In this clinical category, myoclonus manifests as a symptom secondary to a neurologic or nonneurologic disorder. The range of disorders causing symptomatic myoclonus is quite large. It includes storage disorders, neurodegenerative diseases, drug-induced and toxic-metabolic conditions, inflammatory disorders, and various insults or injuries to the brain. There is often clinical or pathologic evidence of diffuse nervous system involvement. Multiple significant clinical manifestations exist in these patients and may be even more prominent than the symptom of myoclonus. Mental status abnormalities, ataxia, and other movement disorders are common clinical associations in symptomatic myoclonic syndromes. Chronic or subacute clinical progression suggests symptomatic myoclonus, but other presentations are common. The cortex is the most commonly proven source of the myoclonic jerks.

The distinction of symptomatic myoclonus disorders from epilepsy can be more difficult to make than the distinction of essential myoclonus disorders. Symptomatic myoclonus etiologies can give rise to seizures. However, the clinical picture is dominated by myoclonus that is induced by action, stimuli, or rest, rather than by myoclonus that is unpredictable or paroxysmal. Most, but not all, symptomatic myoclonus cases exhibit a cortical physiology and much less commonly subcortical, cortical-subcortical, segmental, or peripheral physiology. Different body distributions are possible, and none is typical. Unlike seizures, back-averaging is usually necessary to establish an EEG correlate to the myoclonus generation in symptomatic myoclonus.
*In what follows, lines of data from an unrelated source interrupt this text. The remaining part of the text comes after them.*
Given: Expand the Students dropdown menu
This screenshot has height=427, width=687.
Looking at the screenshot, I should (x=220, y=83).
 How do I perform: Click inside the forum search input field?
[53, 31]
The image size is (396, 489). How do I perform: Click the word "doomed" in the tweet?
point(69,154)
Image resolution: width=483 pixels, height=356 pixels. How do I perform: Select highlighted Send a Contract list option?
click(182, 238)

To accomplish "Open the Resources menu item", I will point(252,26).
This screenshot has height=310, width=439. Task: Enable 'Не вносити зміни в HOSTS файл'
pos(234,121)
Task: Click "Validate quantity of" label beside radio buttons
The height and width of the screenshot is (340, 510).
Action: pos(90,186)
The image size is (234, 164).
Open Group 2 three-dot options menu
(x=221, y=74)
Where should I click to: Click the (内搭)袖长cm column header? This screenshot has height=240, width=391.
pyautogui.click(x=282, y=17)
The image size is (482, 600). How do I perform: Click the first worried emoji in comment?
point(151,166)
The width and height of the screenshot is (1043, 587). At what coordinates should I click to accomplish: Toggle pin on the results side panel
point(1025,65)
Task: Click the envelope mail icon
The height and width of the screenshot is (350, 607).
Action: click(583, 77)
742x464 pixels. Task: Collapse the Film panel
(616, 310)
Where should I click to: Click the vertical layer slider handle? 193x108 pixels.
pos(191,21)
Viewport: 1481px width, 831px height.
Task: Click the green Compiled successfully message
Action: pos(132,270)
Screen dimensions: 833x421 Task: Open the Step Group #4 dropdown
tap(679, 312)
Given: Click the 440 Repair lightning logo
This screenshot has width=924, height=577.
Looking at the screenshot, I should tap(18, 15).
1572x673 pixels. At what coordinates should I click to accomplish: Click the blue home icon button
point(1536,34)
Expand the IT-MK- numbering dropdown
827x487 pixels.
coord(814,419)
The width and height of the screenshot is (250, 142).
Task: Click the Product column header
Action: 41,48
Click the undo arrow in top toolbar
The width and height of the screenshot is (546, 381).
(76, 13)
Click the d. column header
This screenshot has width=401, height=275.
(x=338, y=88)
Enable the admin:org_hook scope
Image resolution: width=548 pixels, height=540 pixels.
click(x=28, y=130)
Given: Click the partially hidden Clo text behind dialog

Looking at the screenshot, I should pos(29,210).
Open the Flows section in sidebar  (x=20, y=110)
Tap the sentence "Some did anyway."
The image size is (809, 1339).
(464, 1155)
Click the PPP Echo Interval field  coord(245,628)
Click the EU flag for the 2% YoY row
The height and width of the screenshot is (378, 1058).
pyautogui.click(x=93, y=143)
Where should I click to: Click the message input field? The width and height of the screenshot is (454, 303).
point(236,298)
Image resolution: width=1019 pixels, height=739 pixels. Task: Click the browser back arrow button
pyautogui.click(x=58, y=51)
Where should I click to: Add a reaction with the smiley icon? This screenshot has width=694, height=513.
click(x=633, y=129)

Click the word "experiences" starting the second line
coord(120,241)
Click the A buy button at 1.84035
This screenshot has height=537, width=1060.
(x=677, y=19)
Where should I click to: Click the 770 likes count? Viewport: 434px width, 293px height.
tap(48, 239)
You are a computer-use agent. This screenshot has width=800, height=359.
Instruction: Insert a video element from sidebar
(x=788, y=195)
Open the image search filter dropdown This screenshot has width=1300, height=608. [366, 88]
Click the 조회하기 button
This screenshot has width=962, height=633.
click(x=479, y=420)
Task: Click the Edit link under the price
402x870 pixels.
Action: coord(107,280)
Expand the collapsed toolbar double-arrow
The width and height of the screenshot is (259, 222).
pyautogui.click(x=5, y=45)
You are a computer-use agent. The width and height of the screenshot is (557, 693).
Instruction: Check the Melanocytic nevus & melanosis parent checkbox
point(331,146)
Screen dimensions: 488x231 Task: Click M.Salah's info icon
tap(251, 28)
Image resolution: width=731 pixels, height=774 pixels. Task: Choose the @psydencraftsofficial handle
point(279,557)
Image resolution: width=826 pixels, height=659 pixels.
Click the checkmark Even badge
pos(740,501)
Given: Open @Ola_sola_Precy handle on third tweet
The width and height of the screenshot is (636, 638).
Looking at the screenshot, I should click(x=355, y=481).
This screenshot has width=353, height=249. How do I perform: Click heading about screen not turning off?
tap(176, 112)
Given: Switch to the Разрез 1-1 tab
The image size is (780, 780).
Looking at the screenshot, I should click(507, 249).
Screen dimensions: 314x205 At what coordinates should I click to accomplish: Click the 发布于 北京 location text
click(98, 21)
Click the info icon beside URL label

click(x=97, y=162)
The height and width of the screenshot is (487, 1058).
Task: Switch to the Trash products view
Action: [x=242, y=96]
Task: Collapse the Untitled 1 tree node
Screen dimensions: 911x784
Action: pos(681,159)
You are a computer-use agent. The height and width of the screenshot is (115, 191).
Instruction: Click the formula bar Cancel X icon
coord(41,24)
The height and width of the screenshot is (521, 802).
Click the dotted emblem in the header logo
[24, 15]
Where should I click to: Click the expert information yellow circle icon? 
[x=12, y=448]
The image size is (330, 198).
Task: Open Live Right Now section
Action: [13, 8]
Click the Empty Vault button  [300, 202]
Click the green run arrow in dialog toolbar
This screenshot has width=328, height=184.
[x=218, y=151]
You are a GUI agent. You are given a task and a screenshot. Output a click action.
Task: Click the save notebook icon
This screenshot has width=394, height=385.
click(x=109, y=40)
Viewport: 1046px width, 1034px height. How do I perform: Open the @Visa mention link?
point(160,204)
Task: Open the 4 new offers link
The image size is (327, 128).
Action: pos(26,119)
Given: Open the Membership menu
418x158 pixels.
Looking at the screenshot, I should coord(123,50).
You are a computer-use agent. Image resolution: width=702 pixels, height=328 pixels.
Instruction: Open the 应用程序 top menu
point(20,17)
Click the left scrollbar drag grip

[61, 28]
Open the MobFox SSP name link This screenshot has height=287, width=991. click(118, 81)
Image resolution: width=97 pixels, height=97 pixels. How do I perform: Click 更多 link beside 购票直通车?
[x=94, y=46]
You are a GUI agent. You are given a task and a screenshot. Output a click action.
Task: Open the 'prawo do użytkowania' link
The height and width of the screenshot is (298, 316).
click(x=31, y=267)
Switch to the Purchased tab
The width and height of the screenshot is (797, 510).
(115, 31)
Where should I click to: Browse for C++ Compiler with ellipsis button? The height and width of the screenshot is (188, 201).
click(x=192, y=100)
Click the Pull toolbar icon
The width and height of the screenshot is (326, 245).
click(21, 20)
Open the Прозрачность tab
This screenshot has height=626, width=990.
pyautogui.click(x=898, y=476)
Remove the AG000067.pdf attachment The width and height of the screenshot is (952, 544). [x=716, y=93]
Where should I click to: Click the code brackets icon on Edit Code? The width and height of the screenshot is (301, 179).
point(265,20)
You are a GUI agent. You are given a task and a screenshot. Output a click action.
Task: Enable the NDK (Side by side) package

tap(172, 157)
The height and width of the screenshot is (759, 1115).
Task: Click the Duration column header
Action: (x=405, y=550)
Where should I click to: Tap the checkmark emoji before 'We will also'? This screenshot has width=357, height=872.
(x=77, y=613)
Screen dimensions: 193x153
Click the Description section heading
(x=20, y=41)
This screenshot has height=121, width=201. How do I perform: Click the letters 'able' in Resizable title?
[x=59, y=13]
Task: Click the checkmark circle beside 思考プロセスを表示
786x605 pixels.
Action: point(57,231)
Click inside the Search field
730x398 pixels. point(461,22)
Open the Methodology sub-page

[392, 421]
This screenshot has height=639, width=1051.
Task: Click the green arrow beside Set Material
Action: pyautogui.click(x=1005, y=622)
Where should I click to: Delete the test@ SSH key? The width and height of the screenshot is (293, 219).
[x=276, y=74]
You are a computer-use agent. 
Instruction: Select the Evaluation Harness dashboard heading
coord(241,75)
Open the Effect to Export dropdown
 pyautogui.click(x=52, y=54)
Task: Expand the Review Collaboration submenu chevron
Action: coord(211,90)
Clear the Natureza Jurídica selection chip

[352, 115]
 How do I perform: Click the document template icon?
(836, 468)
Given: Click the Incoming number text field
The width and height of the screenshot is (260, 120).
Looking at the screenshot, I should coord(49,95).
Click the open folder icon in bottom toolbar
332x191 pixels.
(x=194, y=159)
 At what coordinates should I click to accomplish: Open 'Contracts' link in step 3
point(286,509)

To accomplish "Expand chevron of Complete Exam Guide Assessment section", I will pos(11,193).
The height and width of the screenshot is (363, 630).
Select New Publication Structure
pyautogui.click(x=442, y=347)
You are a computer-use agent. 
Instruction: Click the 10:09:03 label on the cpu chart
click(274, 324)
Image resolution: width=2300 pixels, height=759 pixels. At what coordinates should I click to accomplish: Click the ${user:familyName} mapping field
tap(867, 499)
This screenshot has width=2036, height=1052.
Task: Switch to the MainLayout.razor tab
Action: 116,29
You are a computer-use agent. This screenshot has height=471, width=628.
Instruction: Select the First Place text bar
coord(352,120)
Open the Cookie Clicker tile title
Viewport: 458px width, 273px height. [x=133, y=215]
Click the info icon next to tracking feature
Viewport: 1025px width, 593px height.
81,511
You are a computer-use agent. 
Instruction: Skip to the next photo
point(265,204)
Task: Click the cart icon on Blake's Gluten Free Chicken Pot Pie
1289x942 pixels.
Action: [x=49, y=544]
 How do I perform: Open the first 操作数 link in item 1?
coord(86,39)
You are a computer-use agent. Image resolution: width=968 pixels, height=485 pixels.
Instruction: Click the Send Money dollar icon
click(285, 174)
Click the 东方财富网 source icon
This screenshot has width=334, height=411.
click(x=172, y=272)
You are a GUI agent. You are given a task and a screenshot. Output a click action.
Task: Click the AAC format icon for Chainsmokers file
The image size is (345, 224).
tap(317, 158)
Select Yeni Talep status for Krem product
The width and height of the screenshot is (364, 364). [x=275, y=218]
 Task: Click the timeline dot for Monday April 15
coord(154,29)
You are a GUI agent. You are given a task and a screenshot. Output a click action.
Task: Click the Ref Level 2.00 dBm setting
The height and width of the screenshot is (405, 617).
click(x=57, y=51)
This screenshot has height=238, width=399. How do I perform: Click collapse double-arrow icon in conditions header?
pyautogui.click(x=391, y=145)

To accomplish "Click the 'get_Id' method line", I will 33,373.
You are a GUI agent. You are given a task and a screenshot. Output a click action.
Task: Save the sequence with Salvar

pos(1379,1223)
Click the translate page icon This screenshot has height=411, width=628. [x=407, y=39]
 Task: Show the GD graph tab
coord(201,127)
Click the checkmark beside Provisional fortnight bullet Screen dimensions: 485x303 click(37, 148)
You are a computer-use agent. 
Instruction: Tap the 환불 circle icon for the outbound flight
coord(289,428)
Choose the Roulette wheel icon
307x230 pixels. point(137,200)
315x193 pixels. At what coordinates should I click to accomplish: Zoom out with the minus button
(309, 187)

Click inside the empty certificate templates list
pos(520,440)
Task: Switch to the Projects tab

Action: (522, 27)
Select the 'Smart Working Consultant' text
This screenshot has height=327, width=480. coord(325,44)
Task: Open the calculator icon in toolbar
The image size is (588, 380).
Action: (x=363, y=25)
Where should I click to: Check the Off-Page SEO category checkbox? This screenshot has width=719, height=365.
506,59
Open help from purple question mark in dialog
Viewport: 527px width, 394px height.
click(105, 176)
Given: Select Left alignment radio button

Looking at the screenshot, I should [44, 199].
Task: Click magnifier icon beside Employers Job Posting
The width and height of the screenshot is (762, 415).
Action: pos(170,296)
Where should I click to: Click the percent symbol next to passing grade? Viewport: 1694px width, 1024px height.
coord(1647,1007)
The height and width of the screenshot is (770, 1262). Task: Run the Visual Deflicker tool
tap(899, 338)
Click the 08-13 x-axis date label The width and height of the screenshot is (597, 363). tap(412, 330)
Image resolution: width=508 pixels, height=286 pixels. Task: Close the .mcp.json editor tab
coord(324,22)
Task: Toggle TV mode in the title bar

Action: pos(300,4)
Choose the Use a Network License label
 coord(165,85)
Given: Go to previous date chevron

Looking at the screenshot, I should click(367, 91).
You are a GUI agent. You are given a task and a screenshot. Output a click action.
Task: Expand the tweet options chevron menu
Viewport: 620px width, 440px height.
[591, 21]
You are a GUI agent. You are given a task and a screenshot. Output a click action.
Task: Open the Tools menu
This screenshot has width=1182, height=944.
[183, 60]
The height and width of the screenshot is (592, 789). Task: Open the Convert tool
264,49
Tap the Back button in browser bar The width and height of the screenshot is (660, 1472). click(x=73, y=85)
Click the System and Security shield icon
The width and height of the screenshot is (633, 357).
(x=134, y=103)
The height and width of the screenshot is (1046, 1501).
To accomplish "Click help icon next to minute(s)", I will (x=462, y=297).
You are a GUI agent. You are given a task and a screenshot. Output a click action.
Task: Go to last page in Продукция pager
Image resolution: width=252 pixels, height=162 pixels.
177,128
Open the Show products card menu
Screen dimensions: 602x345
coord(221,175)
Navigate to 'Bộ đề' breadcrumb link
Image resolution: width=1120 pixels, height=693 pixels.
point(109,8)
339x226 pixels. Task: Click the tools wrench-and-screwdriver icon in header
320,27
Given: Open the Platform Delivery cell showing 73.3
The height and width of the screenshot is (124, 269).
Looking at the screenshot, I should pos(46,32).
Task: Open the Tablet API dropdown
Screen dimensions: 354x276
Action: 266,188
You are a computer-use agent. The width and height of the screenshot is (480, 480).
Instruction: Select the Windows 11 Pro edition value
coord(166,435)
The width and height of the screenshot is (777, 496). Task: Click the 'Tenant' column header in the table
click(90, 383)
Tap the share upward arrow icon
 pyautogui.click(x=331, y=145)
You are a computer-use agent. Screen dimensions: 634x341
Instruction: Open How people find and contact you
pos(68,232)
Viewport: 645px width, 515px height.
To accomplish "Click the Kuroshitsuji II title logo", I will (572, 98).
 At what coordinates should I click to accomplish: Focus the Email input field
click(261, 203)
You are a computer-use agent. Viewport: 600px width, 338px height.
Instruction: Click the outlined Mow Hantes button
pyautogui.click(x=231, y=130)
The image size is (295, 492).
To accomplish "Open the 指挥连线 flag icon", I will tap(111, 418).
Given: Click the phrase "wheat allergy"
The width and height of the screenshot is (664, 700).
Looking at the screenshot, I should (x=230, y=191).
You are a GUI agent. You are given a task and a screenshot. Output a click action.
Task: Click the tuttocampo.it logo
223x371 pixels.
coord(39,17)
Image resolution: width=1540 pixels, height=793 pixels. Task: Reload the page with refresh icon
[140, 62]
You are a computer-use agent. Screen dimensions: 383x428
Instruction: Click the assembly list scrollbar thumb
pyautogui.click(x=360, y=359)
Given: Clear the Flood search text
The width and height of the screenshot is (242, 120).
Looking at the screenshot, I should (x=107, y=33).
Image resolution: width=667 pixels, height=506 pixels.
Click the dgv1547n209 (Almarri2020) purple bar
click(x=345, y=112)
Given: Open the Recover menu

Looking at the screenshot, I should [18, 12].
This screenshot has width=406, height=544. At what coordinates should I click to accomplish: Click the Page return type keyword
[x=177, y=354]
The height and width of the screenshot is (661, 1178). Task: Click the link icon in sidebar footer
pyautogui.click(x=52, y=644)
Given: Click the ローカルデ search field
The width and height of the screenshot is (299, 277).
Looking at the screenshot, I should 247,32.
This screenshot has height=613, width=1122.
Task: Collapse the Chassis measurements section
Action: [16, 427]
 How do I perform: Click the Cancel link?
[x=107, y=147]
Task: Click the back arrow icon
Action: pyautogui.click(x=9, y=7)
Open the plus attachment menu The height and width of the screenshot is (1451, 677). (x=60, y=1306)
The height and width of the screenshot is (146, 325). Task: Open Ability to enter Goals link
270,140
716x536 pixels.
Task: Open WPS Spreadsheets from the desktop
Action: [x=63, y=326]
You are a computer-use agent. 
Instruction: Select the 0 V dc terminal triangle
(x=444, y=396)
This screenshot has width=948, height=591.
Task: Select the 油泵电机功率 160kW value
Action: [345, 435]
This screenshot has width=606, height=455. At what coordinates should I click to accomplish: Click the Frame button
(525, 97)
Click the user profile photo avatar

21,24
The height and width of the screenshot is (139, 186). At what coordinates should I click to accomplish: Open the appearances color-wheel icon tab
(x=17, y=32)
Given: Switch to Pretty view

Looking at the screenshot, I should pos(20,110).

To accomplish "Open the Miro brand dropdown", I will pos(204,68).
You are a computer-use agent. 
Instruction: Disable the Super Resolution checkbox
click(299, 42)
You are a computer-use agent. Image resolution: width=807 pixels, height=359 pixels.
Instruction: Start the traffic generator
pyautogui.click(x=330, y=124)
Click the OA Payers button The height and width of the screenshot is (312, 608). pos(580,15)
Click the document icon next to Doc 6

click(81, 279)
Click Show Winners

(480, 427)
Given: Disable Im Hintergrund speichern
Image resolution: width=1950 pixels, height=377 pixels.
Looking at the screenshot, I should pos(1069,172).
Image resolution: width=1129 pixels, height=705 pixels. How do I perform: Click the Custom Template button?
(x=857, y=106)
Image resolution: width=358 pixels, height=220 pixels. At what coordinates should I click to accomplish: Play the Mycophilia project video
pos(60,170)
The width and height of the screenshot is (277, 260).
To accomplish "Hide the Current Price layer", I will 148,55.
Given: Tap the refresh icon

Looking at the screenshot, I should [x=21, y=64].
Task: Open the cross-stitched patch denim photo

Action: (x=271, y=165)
Progressive Myoclonus Epilepsy

A subset of genetic metabolic disorders and certain other conditions commonly present their myoclonus within the syndromes of progressive myoclonic epilepsy (PME) and progressive myoclonic ataxia (PMA). Main syndrome components of PME are seizures, myoclonus, ataxia, and sometimes dementia; furthermore, PME may lead to severe mental impairment and death. The progressive nature of the illness and cognitive decline differentiate PME diagnoses from more benign epileptic syndromes. Lafora body disease is a prime example of a PME syndrome that is dominated by seizures, dementia, and myoclonus. However, other disorders that have historically been classified as PME probably better fit a related syndrome of PMA, where ataxia and myoclonus are the more prominent or sole components.⁴² In PMA, there is a much slower clinical progression. Sialidosis, Unverricht-Lundborg syndrome, and mitochondria disorders are more likely to present with a PMA syndrome than PME. Coeliac disease, a malabsorption syndrome, presents as PMA. The myoclonus physiology demonstrated in these disorders is cortical action and/or cortical reflex myoclonus.

In Unverricht-Lundborg syndrome, a mutation has been found in the cystatin B (EPM1) gene. The electrophysiology of the multifocal myoclonus in an individual with the EPM1 mutation is shown in Figures 16-3 and 16-4. The findings demonstrate a cortical physiology with a back-average focal EEG premyoclonus transient and enlarged cortical SEP. Video 16-2 demonstrates frequent myoclonic jerking that evolves into a generalized myoclonic-tonic-clonic seizure. Figure 16-5 shows the evolving EEG coinciding with the event.